* **TRY IT**
List all lines of the data that include the string "menu".

[Saved data entries]
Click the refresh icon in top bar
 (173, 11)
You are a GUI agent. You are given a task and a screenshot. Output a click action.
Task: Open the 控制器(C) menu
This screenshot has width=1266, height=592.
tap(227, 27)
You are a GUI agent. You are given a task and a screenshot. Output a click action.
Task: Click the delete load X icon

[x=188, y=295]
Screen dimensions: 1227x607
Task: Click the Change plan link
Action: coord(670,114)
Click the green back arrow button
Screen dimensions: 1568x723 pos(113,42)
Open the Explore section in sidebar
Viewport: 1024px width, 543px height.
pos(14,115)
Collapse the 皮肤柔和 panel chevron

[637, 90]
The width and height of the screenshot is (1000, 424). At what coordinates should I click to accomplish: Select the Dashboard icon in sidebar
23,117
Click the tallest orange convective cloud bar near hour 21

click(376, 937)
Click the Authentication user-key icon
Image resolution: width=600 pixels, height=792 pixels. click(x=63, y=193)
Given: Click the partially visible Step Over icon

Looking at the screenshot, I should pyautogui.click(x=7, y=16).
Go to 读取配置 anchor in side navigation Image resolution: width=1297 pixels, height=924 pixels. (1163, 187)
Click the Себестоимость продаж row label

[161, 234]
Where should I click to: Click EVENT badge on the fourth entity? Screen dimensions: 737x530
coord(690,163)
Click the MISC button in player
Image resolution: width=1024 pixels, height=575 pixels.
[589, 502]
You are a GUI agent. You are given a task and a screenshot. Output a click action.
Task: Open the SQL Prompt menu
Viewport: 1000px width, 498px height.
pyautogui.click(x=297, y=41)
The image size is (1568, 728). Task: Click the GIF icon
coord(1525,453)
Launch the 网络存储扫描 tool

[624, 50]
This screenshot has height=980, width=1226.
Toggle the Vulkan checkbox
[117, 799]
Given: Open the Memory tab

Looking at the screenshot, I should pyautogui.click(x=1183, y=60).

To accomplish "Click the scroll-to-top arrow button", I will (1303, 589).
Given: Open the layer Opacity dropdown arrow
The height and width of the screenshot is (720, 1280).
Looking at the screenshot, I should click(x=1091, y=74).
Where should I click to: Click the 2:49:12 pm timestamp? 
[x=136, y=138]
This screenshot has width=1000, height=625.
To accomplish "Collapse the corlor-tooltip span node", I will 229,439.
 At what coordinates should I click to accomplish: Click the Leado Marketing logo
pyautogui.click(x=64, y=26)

* **RESULT FOR THIS TASK**
Task: Open the 控制器(C) menu
Task: Open the SQL Prompt menu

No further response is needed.